In un’intervista al Corriere della Sera, il leader del Ppe, il tedesco Manfred Weber, ha tracciato un quadro molto efficace dell’avvicinamento della politica europea al rinnovo del Parlamento Ue. Una prospettiva utile anche a leggere il momento politico interno in Italia.

Weber ha anzitutto preannunciato che il “candidato di punta” del Ppe il prossimo giugno sarà l’attuale presidente della Commissione, Ursula von der Leyen, tedesca Cdu (Ppe), se questa accetterà. In concreto: se così avverrà (e le probabilità sembrano aumentare di giorno in giorno) vi sarebbero fin d’ora pochi dubbi che per altri cinque anni il “Premier Ue” sarà von der Leyen. Ma con un cambio di profilo tutt’altro che formale: non più éresidente improvvisata dai 27 capi di governo alla terza alba di trattative nell’estate 2019, bruciando lo stesso Weber (allora spitzenkandidat appena eletto nelle fila del maggior partito a Strasburgo). Von der Leyen diventerebbe lei – per la prima volta dal 1979 – un capo dell’Esecutivo legittimato anzitutto dal voto democratico di oltre 400 milioni di europei. Dunque – nella visione Ppe – una Commissione più politica e meno tecnocratica, anche se – prevedibilmente – ancora influenzata nella composizione da un “Cencelli” gestito dai 27 leader incrociando pesi/interessi dei singoli Paesi Ue. Ma quale “maggioranza” sosterrebbe il “Von der Leyen 2”?



Weber è stato chiaro anche su questa variabile-base. La politica e la governance dell’Europa, registrati gli esiti del voto del prossimo giugno, non potranno che ripartire dalla “grande coalizione di fatto” che domina da sempre sia Strasburgo che Bruxelles: quella tra i popolari, i socialdemocratici e i liberali. Finora però sempre maggioritaria nei numeri, mentre potrebbe non essere più così dopo le elezioni. E poi – ha sottolineato Weber con accenti inequivocabili, – l’agenda non può essere più ristretta all'”ideologia europea”: l’europeismo vuoto di contenuti non può più essere il collante dell’Ue quasi 70 anni dopo i Trattati di Roma e mentre si stanno riscrivendo quelli di Maastricht, nel pieno di una crisi geopolitica. Quindi, sul tavolo delle tra maggiori “famiglie” europee dovrà essere composta una piattaforma e questo confronto definirà il perimetro stesso della nuova “coalizione von der Leyen”.

+---+

Compiti da svolgere -
a. Rispondi alle seguenti domande sull'articolo dedicato all'intervista a Weber.
(i) Chi sarà, secondo Weber, il "candidato di punta" del Ppe il prossimo giugno, se accetterà?
(ii) Da quanti europei sarebbe legittimato il capo dell'Esecutivo secondo l'articolo?
(iii) Quali forze compongono la "grande coalizione di fatto" che domina Strasburgo e Bruxelles?
b. Riprendi l'articolo dedicato all'intervista a Weber e prosegui il testo a partire dall'ultima frase riportata.

[Dati sulla posizione di parole ed elementi]
+---+

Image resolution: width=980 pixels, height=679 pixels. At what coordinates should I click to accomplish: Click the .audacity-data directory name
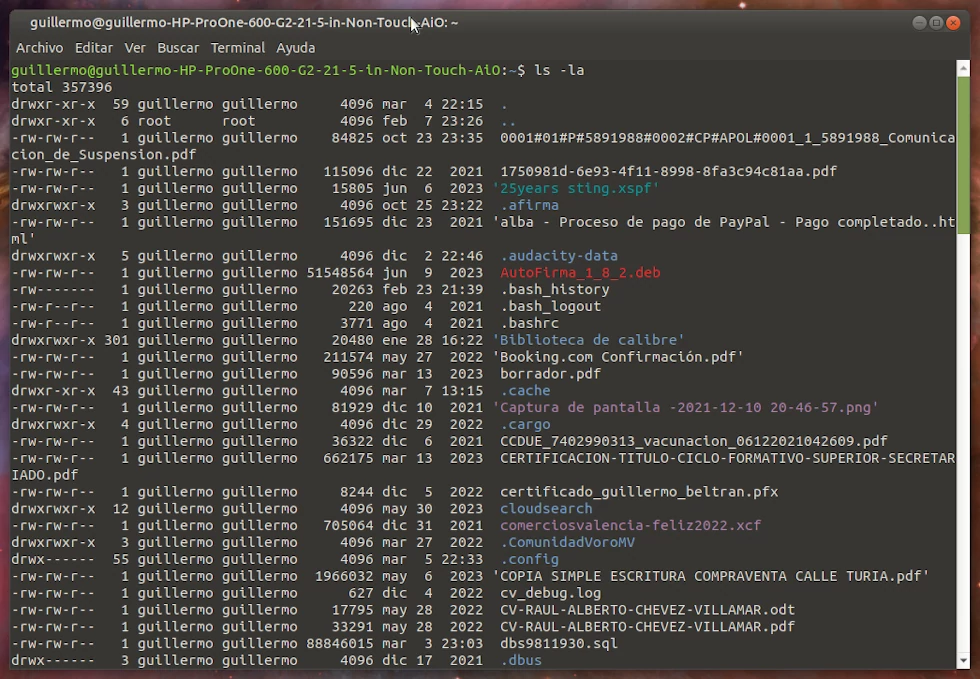559,256
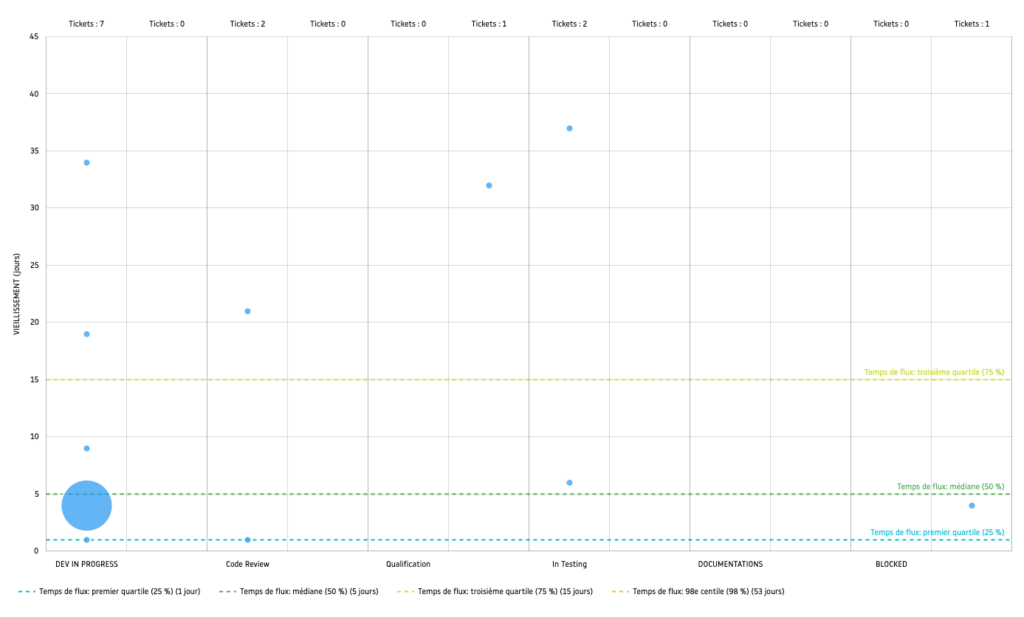
Task: Select the 34-day data point in DEV IN PROGRESS
Action: (x=87, y=162)
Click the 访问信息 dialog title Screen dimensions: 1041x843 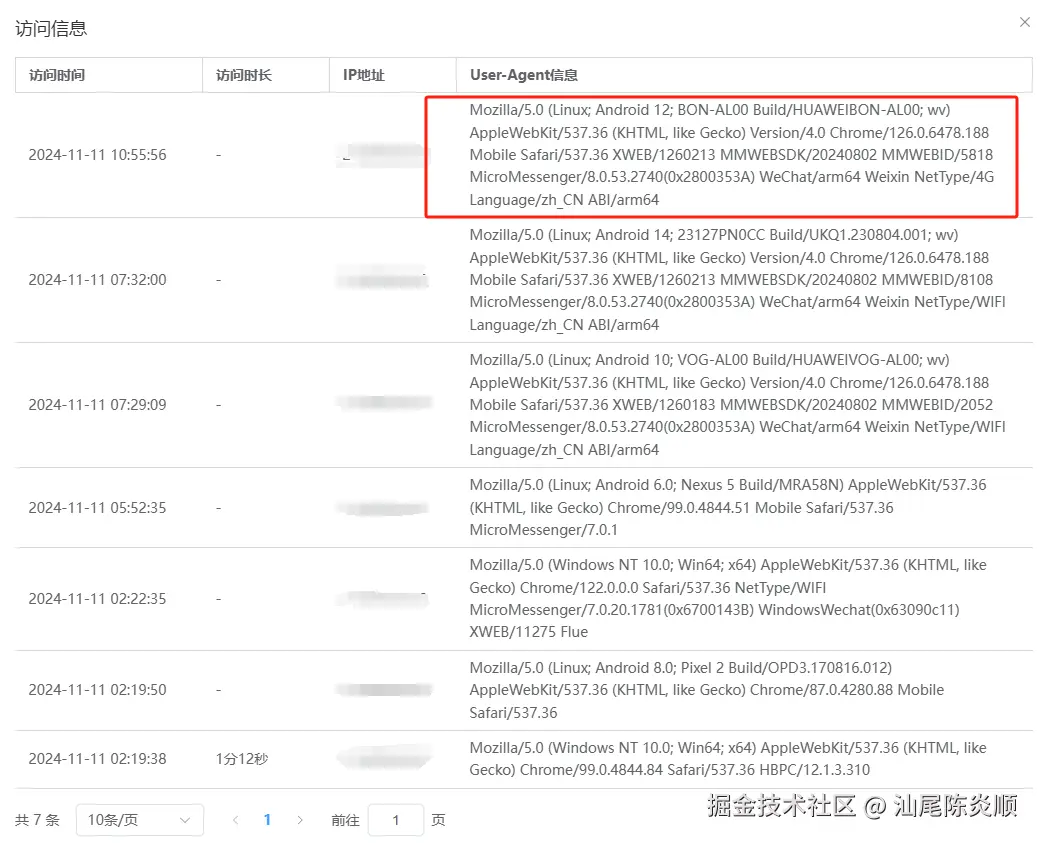click(51, 28)
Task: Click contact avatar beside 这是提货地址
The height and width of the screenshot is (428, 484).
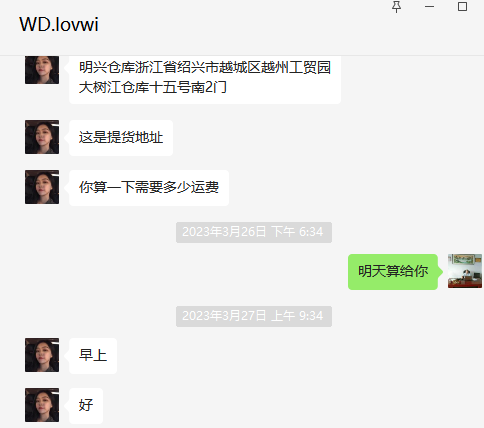Action: 42,137

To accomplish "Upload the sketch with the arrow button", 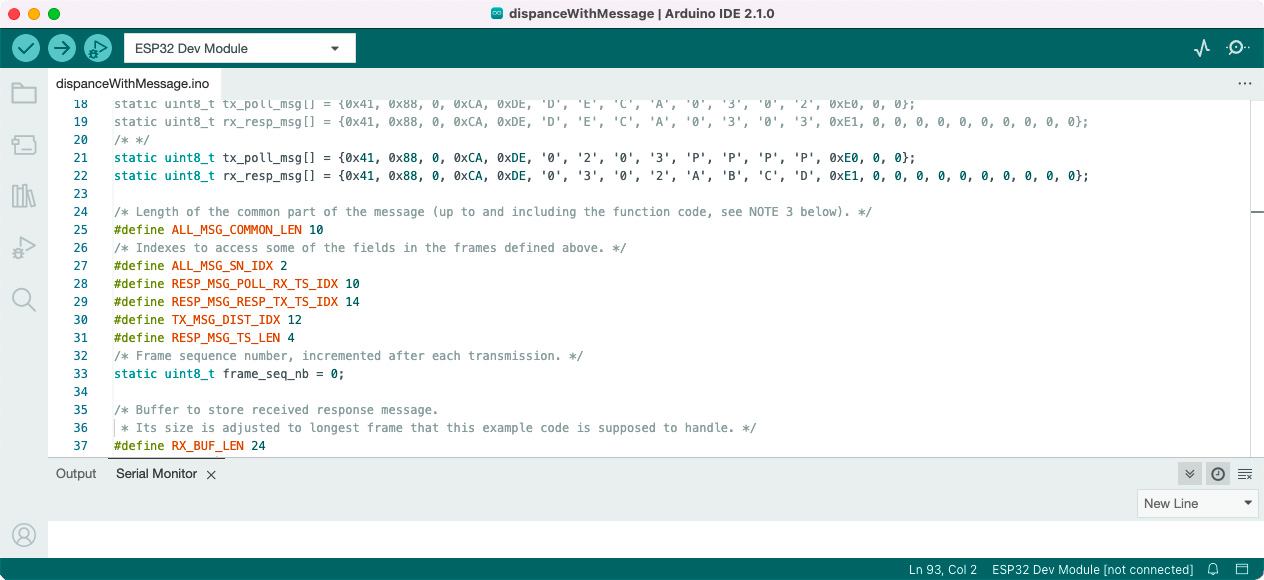I will 62,48.
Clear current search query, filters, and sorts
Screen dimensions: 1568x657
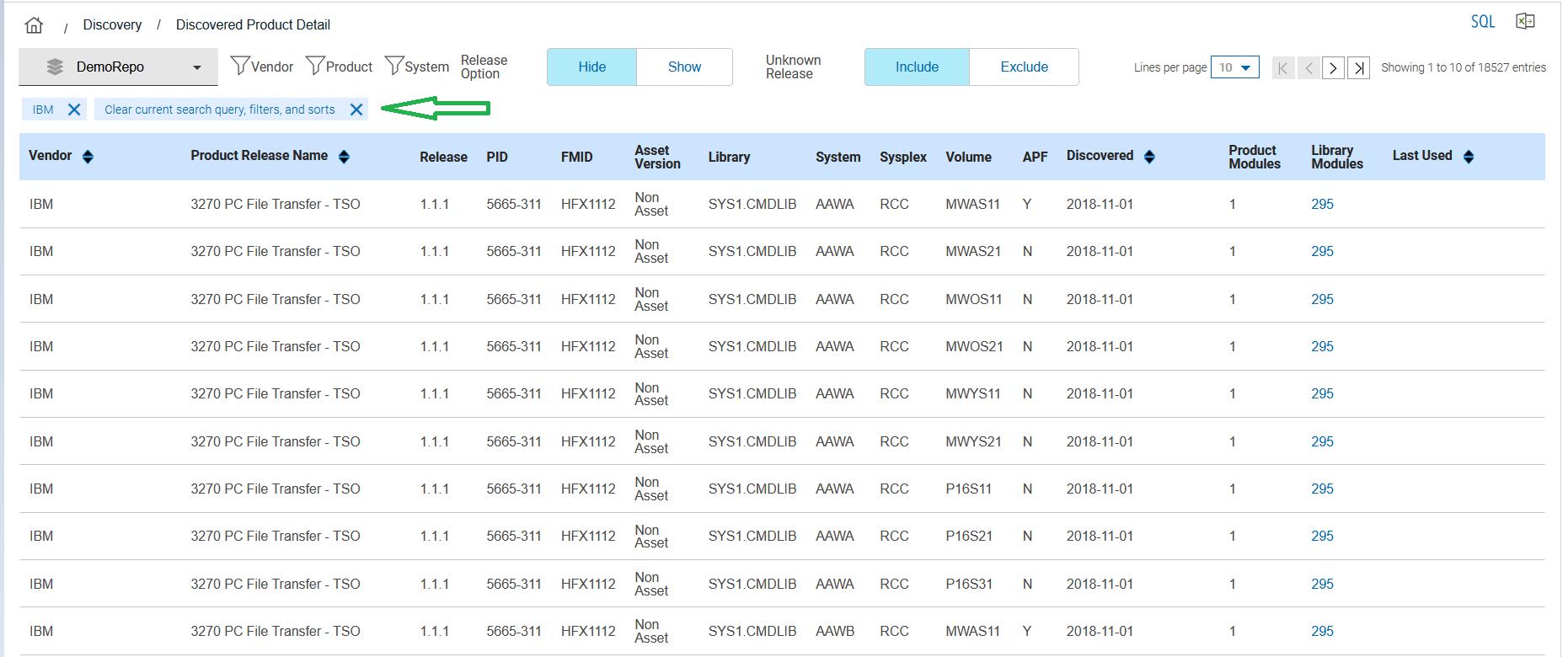tap(356, 110)
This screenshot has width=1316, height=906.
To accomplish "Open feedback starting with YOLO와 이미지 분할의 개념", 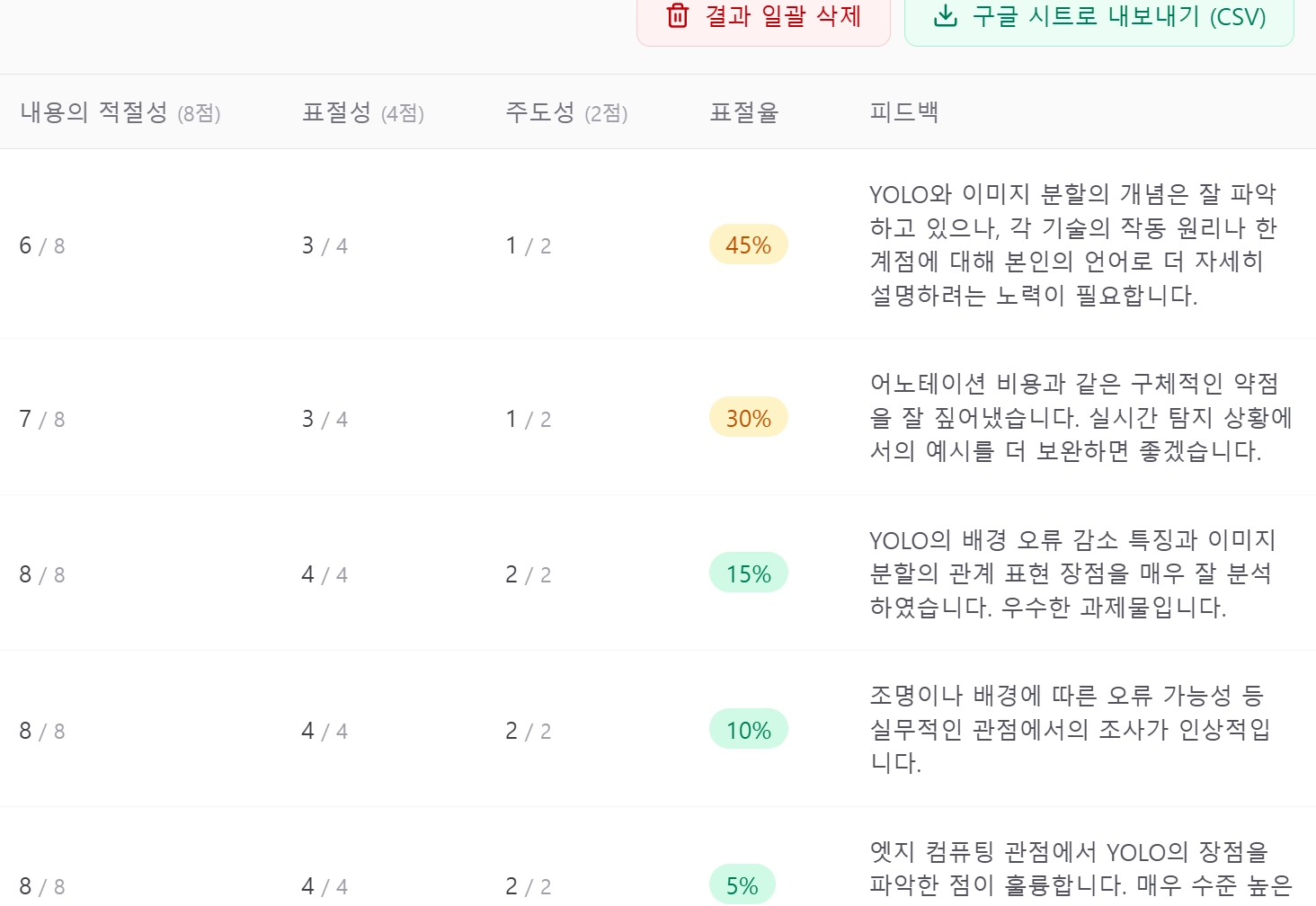I will pos(1072,244).
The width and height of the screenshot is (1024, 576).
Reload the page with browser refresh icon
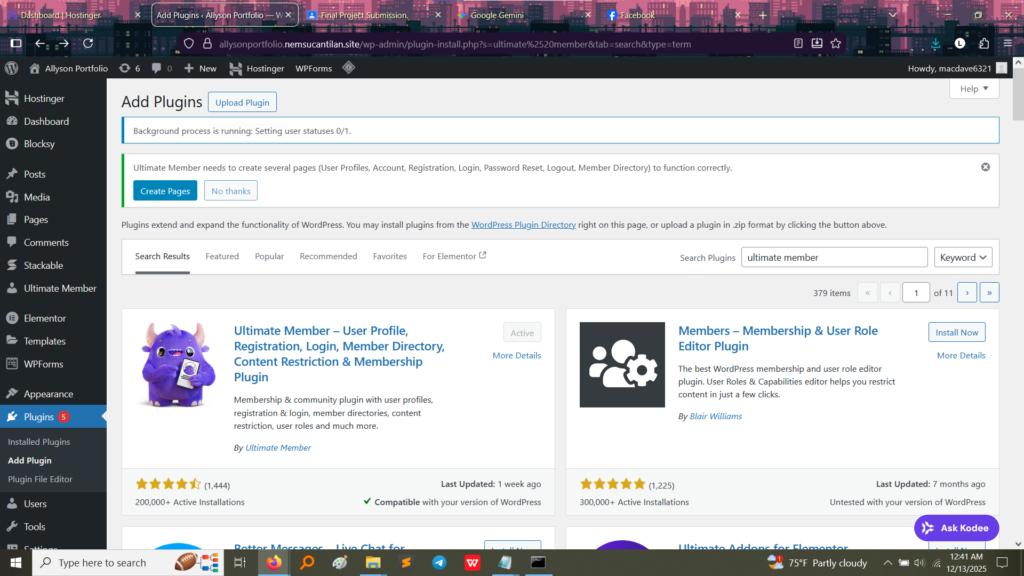coord(88,43)
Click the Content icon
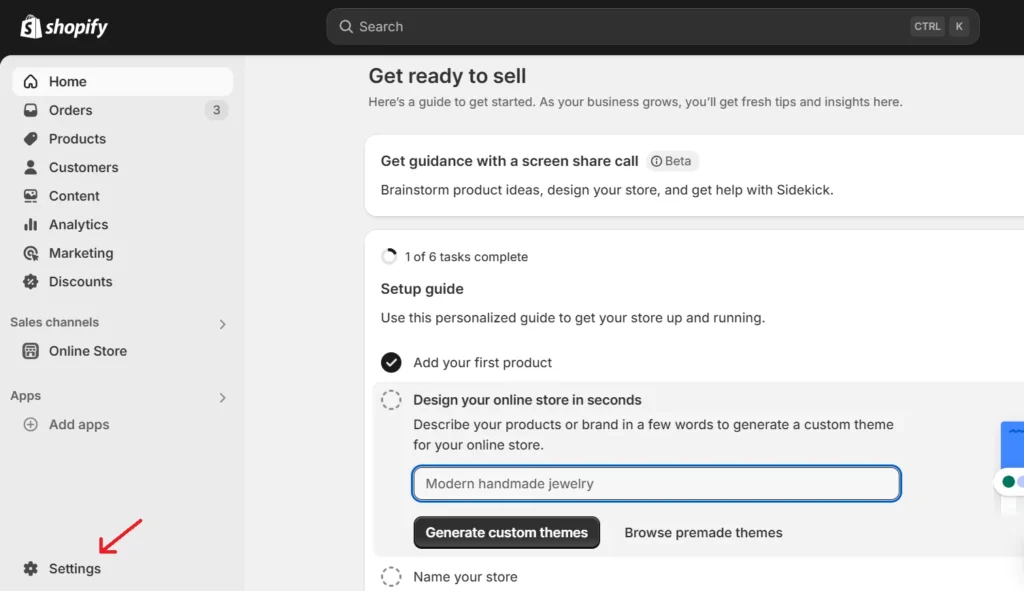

+---+

Risposte -
a.
(i) Ursula von der Leyen, attuale presidente della Commissione.
(ii) Da oltre 400 milioni di europei.
(iii) I popolari, i socialdemocratici e i liberali.

b.
Su due punti Weber è stato esplicito. Primo: l’Ue deve strutturare una vera politica dei flussi migratori – oltre l’obsoleta Dublino 2013 – per superare un’emergenza che colpisce numerosi Paesi europei (e su questo fronte il leader Ppe ha annotato sia persistenti rigidità di socialisti e verdi, sia il riemergere di pressioni populiste). Secondo, il Ppe si sente pienamente impegnato nella transizione ambientale, ma ha già espresso in aula a Strasburgo due “no”: allo stop ai motori a combustione tradizionale e alla cosiddetta “legge per il ripristino della natura””, avversata da tutte le organizzazioni agricole europee di cui il Ppe si sente forza rappresentativa.



Servono “compromessi anche se nessuno è felice”. È evidente che in quadro politico-istituzionale in ricostruzione dinamica la nuova maggioranza non sarà un punto di partenza ma d’arrivo. E interpellato sul possibile coinvolgimento di Ecr (i Conservatori e riformisti di cui la Premier italiana Giorgia Meloni è stata finora personalmente leader) Weber ha riconosciuto che “la costruzione dei compromessi continuerà a basarsi sulle maggioranze decise dai cittadini”. Di più: “Con Meloni ho avuto buoni contatti, penso che stia facendo del suo meglio per mantenere l’Italia forte e le promesse fatte. La rispetto. L’Italia è stata un grande partner nel trovare soluzioni per il pacchetto migrazione. È bello vedere che il Governo italiano è davvero un Governo europeo”. Naturalmente non è mancata una parola per il vicepremier Antonio Tajani, leader di Fi, quindi terminale italiano diretto del Ppe: nonché ex Presidente dell’europarlamento ed ex commissario Ue. Ma è chiaro che il ruolo dell’Italia nell’Ue dell’immediato futuro – in una cornice di enorme volatilità geopolitica – si giocherà principalmente sulle compatibilità strategiche che potranno essere trovate tra palazzo Chigi e Bruxelles e in parallelo su quelle politiche fra Ecr (a trazione Fdi) e Ppe.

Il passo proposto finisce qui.